After oral intake, sucralfate molecules undergo cross-linking in gastric juice, forming a paste that adheres to mucosal defects and exposed deeper layers. Here sucralfate intercepts H+. Protected from acid, and also from pepsin, trypsin, and bile acids, the mucosal defect can heal more rapidly.

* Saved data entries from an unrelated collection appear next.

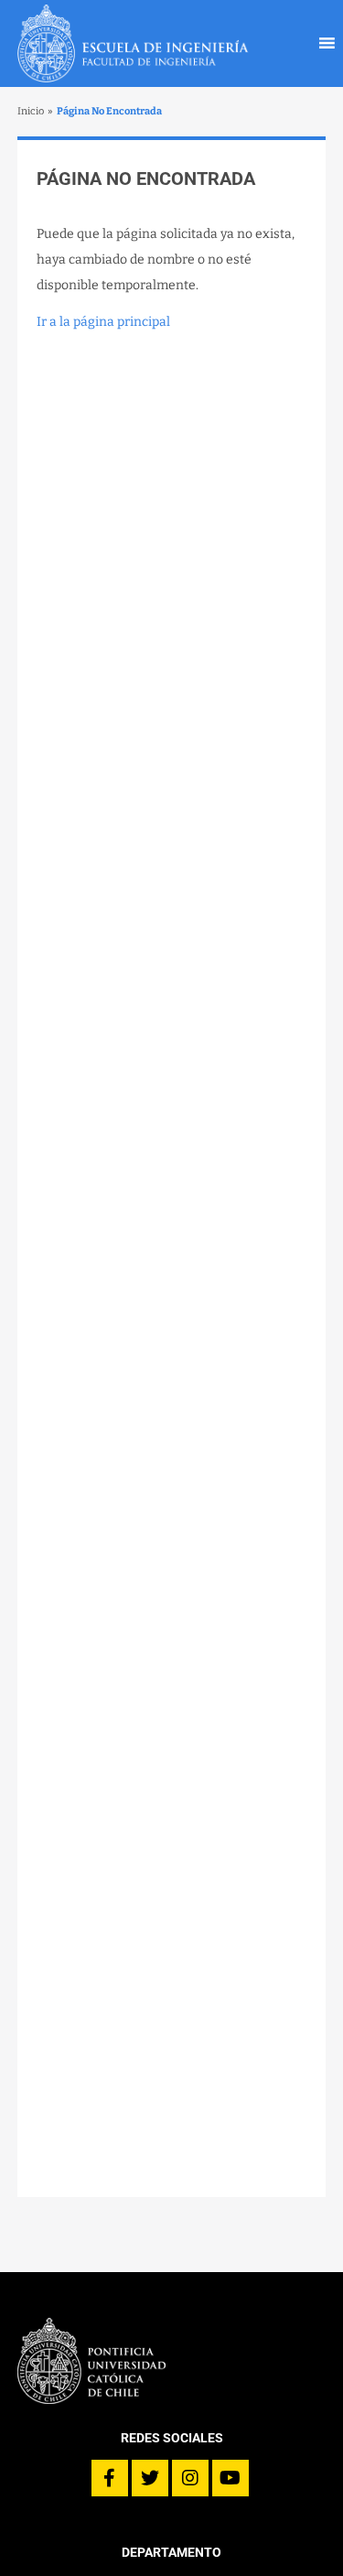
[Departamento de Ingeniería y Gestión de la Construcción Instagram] (190, 2478)
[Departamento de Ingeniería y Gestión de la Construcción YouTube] (230, 2478)
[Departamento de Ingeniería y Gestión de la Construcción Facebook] (109, 2478)
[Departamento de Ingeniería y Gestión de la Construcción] (133, 43)
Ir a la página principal (103, 322)
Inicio (30, 111)
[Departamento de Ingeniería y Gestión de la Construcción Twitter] (150, 2478)
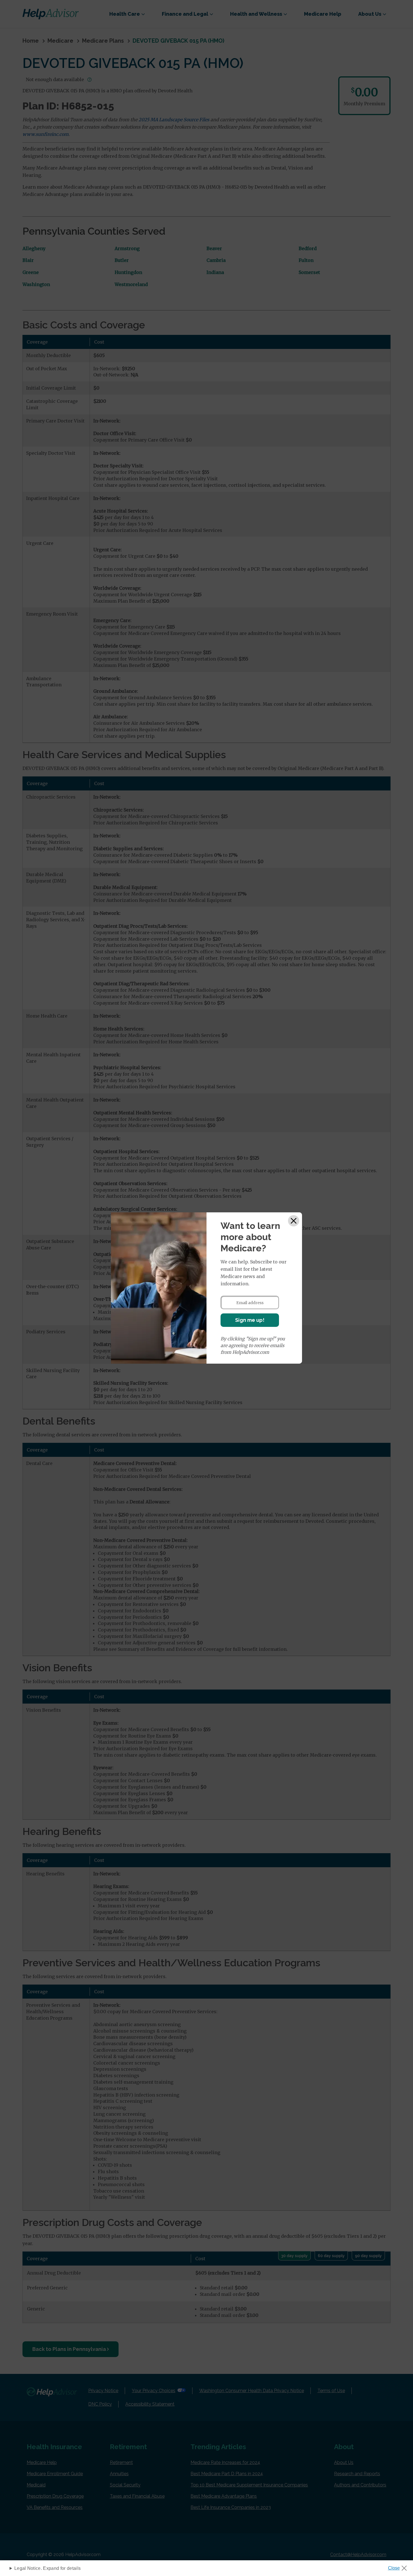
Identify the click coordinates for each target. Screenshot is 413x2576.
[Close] (293, 1220)
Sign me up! (249, 1320)
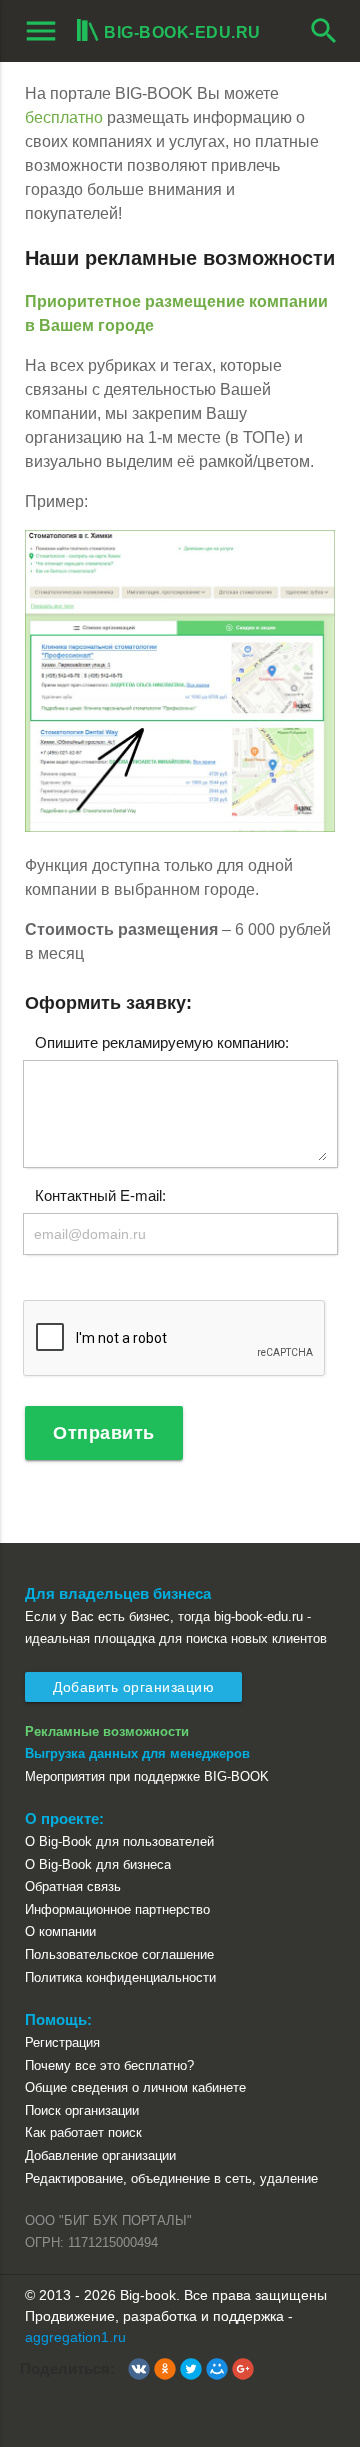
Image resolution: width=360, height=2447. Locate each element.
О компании (60, 1931)
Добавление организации (100, 2155)
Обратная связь (73, 1886)
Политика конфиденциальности (120, 1977)
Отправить (104, 1433)
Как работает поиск (83, 2132)
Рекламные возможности (107, 1731)
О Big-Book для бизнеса (98, 1864)
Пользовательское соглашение (119, 1954)
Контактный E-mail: (100, 1194)
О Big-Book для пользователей (119, 1841)
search (324, 31)
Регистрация (62, 2042)
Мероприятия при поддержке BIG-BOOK (147, 1776)
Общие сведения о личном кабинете (135, 2087)
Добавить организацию (133, 1687)
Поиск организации (82, 2110)
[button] (139, 2369)
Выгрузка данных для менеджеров (137, 1753)
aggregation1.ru (75, 2337)
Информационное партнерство (117, 1909)
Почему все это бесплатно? (109, 2065)
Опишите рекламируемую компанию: (162, 1041)
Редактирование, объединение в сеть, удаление (171, 2178)
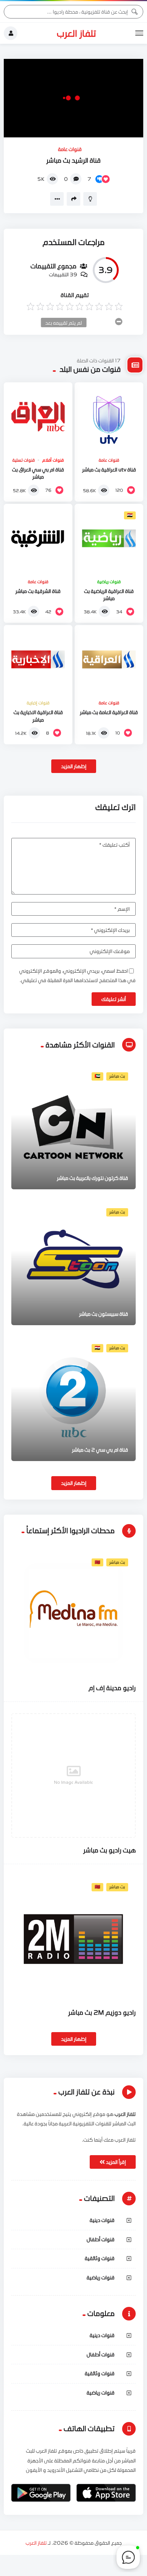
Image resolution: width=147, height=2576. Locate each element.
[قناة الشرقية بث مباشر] (38, 538)
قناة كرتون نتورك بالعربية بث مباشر (92, 1178)
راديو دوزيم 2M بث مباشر (102, 2012)
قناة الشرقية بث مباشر (38, 591)
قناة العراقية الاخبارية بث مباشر (38, 716)
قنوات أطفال (101, 2239)
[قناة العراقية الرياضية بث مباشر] (109, 538)
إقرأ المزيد (115, 2161)
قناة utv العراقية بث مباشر (109, 469)
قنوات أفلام (53, 460)
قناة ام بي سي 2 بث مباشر (100, 1449)
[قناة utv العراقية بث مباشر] (109, 416)
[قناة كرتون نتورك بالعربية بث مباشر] (73, 1127)
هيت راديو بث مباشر (109, 1849)
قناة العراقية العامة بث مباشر (109, 712)
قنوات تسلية (23, 460)
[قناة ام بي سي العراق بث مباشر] (38, 416)
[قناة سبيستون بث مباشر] (73, 1263)
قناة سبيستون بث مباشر (103, 1313)
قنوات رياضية (109, 581)
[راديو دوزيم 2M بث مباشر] (73, 1937)
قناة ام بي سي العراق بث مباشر (38, 473)
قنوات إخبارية (38, 703)
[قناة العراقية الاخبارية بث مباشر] (38, 659)
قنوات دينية (102, 2220)
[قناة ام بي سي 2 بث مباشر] (73, 1399)
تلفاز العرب (76, 33)
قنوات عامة (70, 149)
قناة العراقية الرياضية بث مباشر (109, 595)
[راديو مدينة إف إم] (73, 1613)
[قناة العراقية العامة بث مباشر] (109, 659)
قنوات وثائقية (100, 2258)
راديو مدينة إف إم (112, 1687)
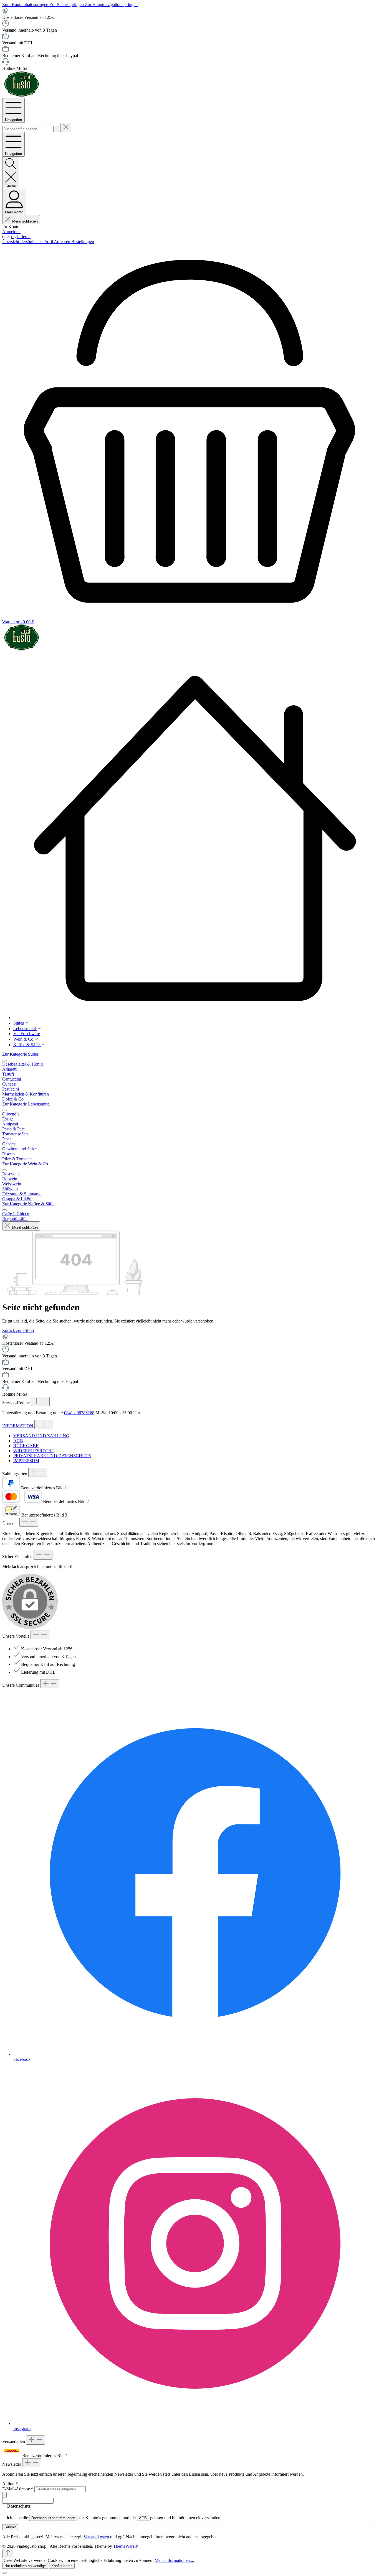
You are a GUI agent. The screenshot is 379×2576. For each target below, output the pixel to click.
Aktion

Sucralfate is taken on an empty stomach (1 h before meals and at bedtime). It is well tolerated; however, released Al3+ ions can cause constipation.

Misoprostol

Misoprostol is a semisynthetic prostaglandin derivative with greater stability than natural prostaglandin, permitting absorption after oral administration. Like locally released prostaglandins, it promotes mucus production and inhibits acid secretion.

Additional systemic effects (frequent diarrhea; risk of precipitating contractions of the gravid uterus) significantly restrict its therapeutic utility.

Carbenoxolone

Carbenoxolone is a derivative of glycyrrhetinic acid, which occurs in the sap of licorice root (succus liquiritiae). Carbenoxolone stimulates mucus production. At the same time, it has a mineralocorticoid-like action (due to inhibition of 11-β-hydroxysteroid dehydrogenase) that promotes renal reabsorption of NaCl and water. It may, therefore, exacerbate hypertension, congestive heart failure, or edemas. It is obsolete.

Chemical structure and protective effect of sucralfate and misoprostol

Eradication of Helicobacter pylori C

This microorganism plays an important role in the pathogenesis of chronic gastritis and peptic ulcer disease. The combination of antibacterial drugs and omeprazole has proven effective.

In case of intolerance to amoxicillin or clarithromycin, metronidazole can be used as a substitute. Colloidal bismuth compounds are also effective; however, the problem of heavy-metal exposure compromises their long-term use.